Cognitive and neural mechanisms of

motor learning

We adjust our movements constantly and effortlessly to meet the demands of the environment. When you control a computer mouse, your hand slides across a horizontal desk, while the cursor moves up and down on a vertical screen; however, you never think about this mapping and control it effortlessly. My research asks what neural computations make this flexibility possible, and how the ability is acquired in the first place.

To probe neural substrates, I focus on the cerebellum, a region whose anatomy is understood in exquisite detail but whose function remains unclear. I examine how its internal circuits, and its interactions with the cortex, implement the computations that keep movement adaptive. The cerebellum is also far more than a motor structure, and I extend what motor science has taught us to its role in broader cognitive domains, asking how we make inferences about the physical and social world, from intuitive physics to theory of mind.

Line drawing of Myron's Discobolus, the discus thrower, poised at the top of the throw
Three overlapping circles: the Vitruvian man, a head with circuit traces, and a Purkinje neuron

Approach

To probe the computation and neural mechanisms of motor learning, I combine behavioral experiments, neuropsychological testing in neurological cohorts such as SCA, computational modeling of both cognition and neural circuits.

Line drawing of a dancer mid-movement inside a pale blue circle

Project 01

How do we learn from our own actions?

Most theories of motor learning are built on feedback: reward or error.
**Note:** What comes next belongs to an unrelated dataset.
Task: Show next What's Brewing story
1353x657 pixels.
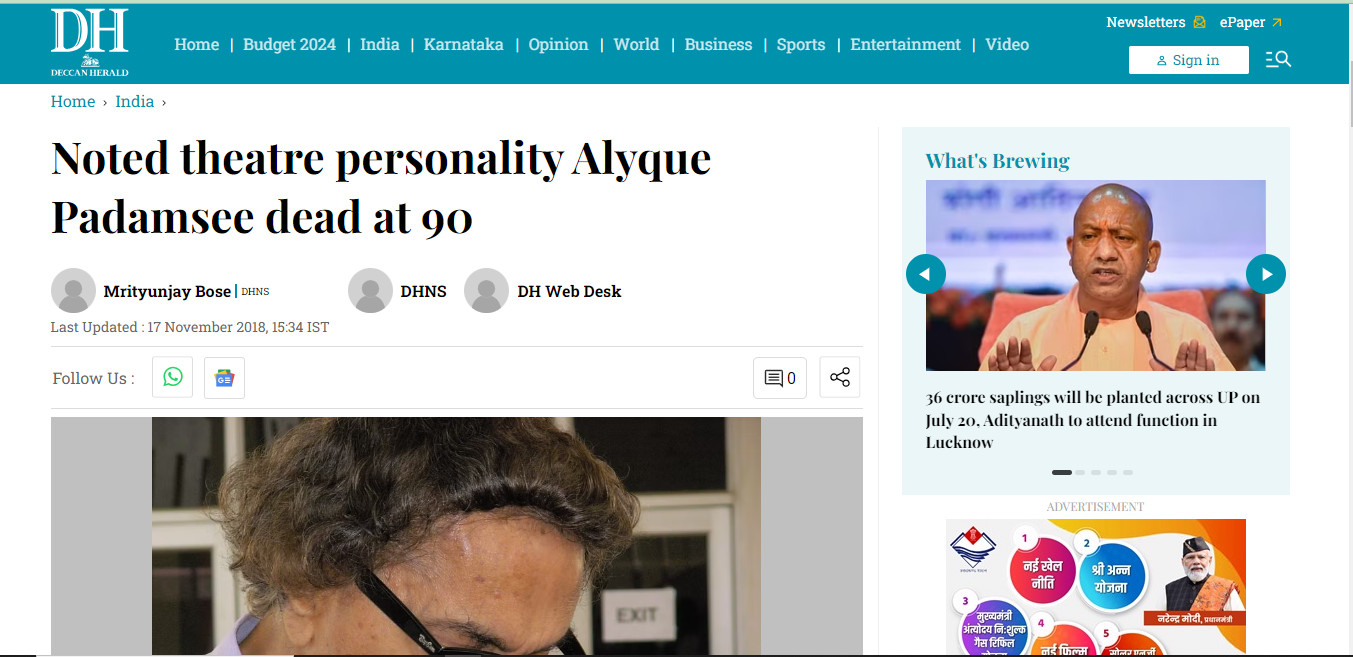Action: 1266,274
We improve by correcting our mistakes and by reinforcing what worked. Both require knowing how the movement turned out. We propose a third way of learning, based on the pattern of the actions themselves, which needs no feedback at all. Our actions are far from random. Some movements are made far more often than others, the movements one situation calls for differ from those in the next, and co-occurring actions form a chunk that can be reused as a unit later on. This statistical information is what lets the system build a structured space of actions and predict what the next movement will require. My research program builds a statistical learning framework for the motor system, asking how these regularities are learned and how they shape the way we move.
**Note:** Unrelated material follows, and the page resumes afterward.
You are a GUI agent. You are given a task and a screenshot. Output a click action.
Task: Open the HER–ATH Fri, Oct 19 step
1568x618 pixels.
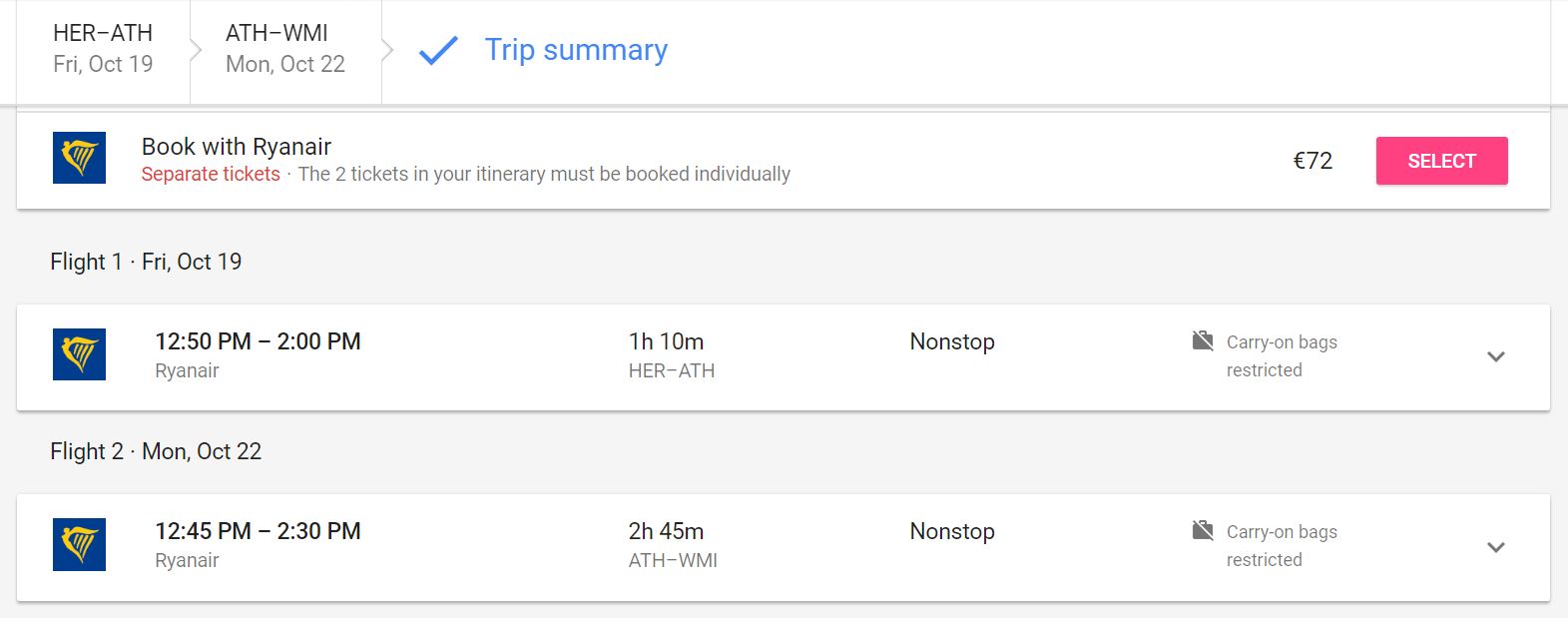coord(103,49)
Line drawing of a sagittal section of the cerebellum inside a pale blue circle

Project 02

How the cerebellum supports flexible movements

Our motor system must deal with enormous amounts of noise and uncertainty. Our visual and proprioceptive inputs are imperfect, and both the internal state of the body and the external environment are constantly changing. Even so, the system tracks its state reliably and keeps producing accurate movements.
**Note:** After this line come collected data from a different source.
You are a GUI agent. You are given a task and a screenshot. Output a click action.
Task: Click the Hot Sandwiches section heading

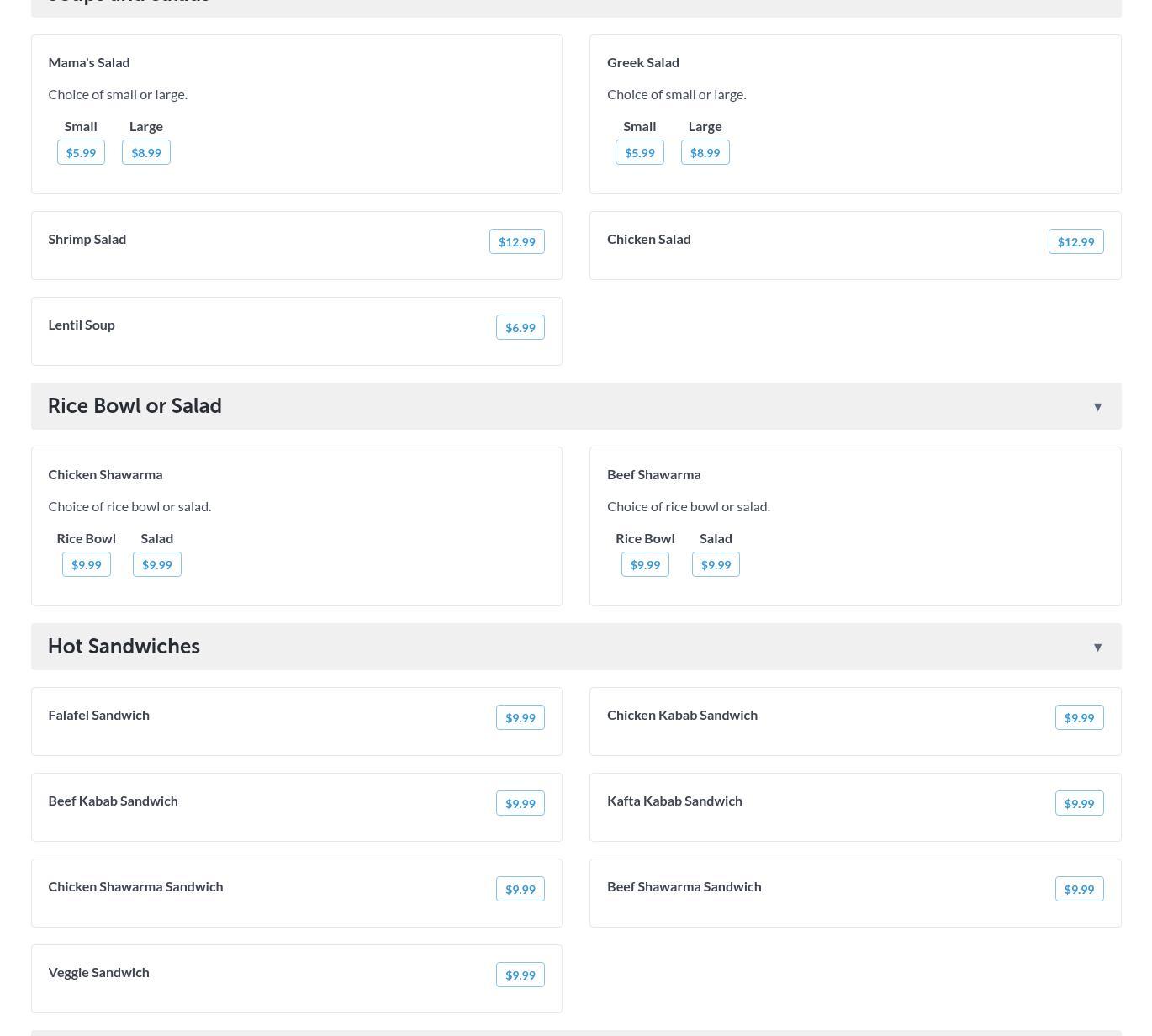coord(124,647)
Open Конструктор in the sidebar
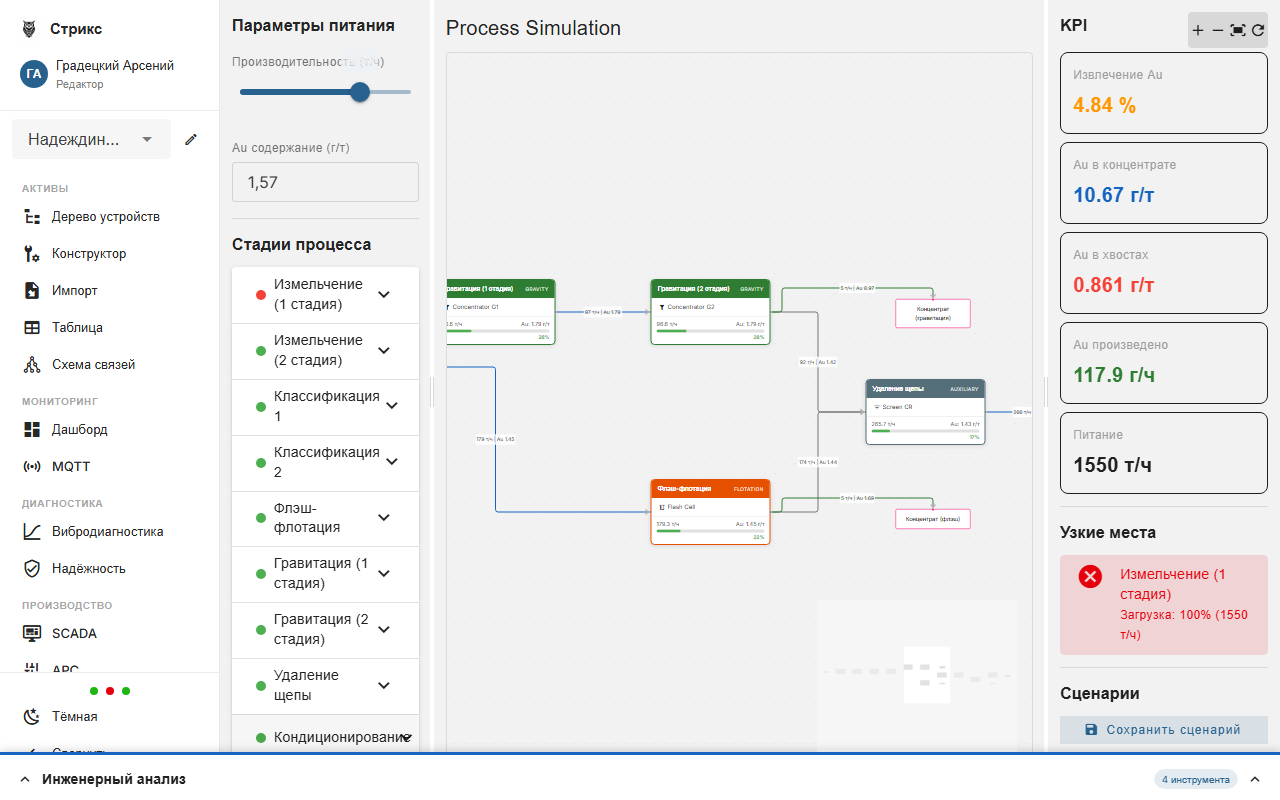 click(x=89, y=254)
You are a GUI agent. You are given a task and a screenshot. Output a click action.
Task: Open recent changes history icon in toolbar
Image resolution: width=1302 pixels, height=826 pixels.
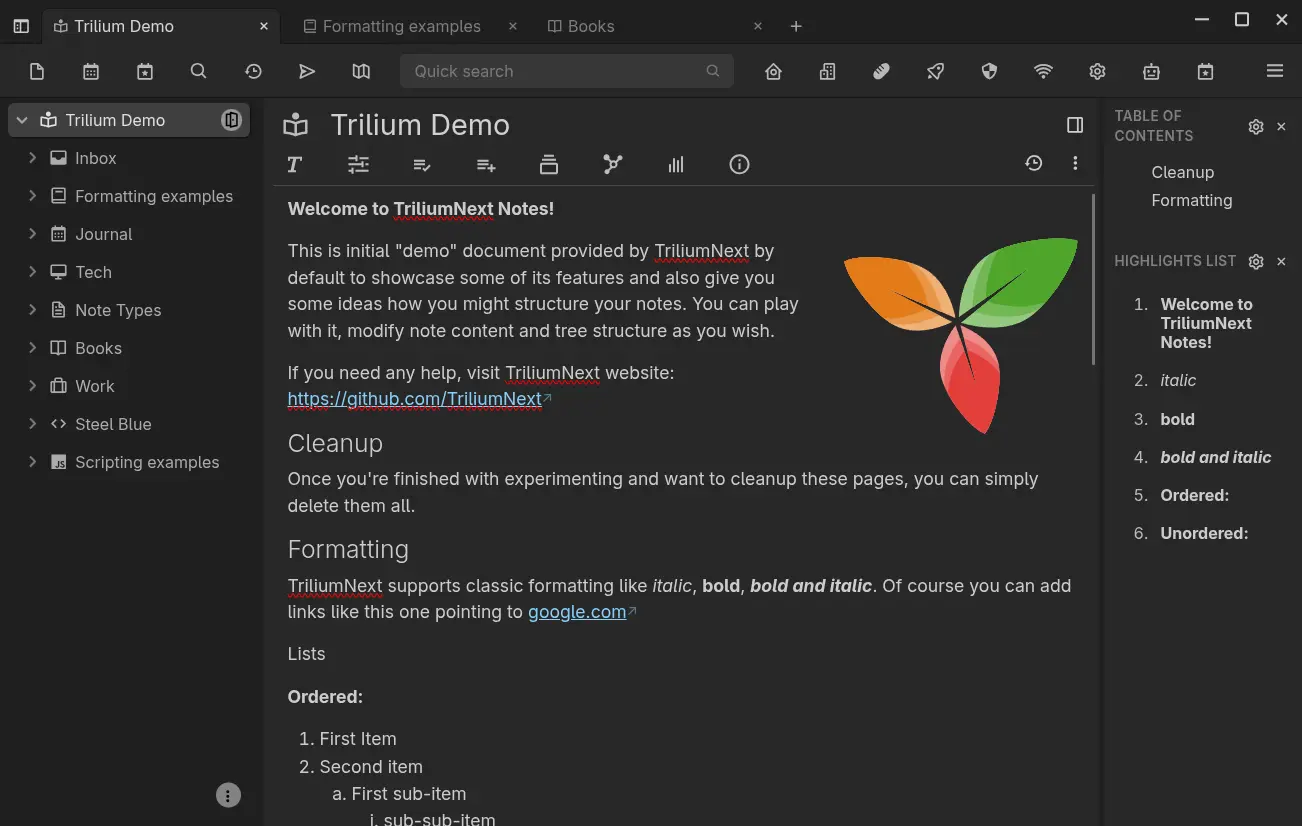pyautogui.click(x=253, y=71)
The cerebellum is considered one of the key regions involved in inferring the state of the body and the environment, in both temporal and spatial dimensions. I examine this computation starting from models at the circuit level, to reveal the mechanisms underlying these inference processes, and we test those models with neuropsychological studies in patients with cerebellar degeneration.

Line drawing of two figures and a thought bubble containing a third, inside a pale blue circle

Project 03

How the cerebellum involved in cognition

While traditionally viewed as a motor structure, the cerebellum is increasingly implicated in cognitive domains such as reward learning and language. How it contributes to these functions is still unclear.

I conduct neurophysiological and behavioral studies with cerebellar ataxia patients and healthy controls to explore cerebellar involvement in timing, intuitive physics, social perception, and theory of mind.